### What needs to be done
Every line containing the word "swatch" must be pulled from the records.
####
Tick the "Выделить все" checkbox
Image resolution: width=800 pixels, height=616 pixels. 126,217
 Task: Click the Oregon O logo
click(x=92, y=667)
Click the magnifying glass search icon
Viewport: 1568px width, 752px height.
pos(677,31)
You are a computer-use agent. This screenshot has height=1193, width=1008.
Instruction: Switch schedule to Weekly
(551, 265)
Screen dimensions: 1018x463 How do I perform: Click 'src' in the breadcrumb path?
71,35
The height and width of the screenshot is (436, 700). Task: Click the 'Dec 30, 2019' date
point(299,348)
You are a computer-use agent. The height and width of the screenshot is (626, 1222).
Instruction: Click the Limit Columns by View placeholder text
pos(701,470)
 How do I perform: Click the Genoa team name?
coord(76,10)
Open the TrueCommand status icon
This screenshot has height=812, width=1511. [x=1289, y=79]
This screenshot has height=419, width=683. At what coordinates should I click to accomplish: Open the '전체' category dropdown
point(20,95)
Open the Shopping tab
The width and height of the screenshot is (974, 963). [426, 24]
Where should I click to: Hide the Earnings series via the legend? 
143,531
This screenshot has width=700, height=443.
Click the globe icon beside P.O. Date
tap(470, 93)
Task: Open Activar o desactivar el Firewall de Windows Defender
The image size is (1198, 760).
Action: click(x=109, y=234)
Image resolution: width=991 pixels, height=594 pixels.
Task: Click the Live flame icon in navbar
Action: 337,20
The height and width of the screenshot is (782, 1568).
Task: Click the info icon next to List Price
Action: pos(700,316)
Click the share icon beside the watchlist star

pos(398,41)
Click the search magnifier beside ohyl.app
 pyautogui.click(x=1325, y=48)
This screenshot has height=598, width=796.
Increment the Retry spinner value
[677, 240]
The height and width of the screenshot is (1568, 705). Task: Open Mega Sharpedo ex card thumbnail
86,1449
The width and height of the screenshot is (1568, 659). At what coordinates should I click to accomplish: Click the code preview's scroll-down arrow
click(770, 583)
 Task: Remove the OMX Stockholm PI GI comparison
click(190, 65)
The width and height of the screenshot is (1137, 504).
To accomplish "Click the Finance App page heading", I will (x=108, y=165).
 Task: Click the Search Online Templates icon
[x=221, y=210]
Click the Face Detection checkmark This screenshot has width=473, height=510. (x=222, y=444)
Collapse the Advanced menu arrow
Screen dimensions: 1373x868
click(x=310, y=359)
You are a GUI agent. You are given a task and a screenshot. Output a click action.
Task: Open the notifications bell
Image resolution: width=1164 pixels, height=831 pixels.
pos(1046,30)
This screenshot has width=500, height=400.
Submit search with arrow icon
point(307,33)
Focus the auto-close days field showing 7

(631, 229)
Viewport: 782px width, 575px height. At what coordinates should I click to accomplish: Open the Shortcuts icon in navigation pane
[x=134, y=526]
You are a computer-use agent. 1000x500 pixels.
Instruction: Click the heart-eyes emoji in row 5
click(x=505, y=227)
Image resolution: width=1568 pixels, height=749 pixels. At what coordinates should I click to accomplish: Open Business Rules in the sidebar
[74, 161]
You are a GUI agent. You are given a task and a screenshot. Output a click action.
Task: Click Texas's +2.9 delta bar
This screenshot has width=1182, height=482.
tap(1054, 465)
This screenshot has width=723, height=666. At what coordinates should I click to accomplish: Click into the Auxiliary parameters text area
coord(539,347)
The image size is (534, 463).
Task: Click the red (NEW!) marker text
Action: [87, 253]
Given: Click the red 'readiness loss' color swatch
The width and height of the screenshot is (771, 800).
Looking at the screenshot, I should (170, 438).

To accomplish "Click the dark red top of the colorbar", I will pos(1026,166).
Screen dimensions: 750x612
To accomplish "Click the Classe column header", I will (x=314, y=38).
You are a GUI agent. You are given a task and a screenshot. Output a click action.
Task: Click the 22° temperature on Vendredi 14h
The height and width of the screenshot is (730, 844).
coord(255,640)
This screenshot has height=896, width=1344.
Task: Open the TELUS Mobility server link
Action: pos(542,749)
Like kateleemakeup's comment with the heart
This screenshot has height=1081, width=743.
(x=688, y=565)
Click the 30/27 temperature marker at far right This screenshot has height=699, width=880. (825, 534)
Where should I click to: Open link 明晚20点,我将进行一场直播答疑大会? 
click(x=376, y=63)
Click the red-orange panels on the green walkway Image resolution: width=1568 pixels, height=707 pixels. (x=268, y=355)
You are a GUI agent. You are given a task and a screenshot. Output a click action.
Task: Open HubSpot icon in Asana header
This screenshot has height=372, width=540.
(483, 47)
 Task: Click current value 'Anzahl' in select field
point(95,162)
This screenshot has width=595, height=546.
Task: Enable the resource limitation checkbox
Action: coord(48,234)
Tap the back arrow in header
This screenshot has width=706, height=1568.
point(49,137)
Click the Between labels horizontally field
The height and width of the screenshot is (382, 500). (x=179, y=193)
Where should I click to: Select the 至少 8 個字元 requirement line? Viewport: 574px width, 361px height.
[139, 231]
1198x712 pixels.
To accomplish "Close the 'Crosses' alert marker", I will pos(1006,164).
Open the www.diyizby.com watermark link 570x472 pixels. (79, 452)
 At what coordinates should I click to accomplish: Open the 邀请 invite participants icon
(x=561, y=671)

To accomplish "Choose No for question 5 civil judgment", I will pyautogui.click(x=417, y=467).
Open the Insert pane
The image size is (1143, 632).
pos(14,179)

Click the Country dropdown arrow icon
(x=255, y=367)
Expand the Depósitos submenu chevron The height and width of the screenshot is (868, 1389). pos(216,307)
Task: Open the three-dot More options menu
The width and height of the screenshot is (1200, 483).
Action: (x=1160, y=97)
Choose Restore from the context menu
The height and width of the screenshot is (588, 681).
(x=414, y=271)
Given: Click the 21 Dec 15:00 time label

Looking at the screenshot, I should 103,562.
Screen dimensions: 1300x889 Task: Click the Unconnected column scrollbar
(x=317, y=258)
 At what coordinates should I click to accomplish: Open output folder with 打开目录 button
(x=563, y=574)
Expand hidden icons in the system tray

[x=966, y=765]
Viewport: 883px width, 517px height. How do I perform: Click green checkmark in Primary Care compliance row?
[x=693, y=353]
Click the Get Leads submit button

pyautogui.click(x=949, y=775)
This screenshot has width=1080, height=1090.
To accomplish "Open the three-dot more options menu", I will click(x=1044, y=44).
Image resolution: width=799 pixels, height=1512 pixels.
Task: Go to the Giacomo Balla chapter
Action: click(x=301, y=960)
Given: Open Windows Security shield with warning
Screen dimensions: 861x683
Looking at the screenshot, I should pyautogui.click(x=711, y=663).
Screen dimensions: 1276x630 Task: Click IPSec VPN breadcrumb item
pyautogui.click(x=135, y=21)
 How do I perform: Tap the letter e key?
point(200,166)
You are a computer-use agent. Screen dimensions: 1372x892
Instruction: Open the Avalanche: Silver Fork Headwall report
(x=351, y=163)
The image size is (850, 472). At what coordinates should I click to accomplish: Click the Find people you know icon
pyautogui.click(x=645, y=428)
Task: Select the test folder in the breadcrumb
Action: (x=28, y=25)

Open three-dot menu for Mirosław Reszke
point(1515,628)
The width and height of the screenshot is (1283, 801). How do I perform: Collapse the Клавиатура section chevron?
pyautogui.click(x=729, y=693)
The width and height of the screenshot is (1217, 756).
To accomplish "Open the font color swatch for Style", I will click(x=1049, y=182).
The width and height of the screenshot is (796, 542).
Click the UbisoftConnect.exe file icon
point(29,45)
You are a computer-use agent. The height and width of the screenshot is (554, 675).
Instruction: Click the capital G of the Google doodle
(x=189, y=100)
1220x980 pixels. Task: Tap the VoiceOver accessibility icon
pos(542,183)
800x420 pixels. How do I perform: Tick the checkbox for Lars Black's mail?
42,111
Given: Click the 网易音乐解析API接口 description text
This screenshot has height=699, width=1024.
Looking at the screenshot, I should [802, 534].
####
### Exercise response
Given: Click the red 'readiness loss' color swatch
To accomplish "Open the font color swatch for Style", I will click(x=1049, y=182).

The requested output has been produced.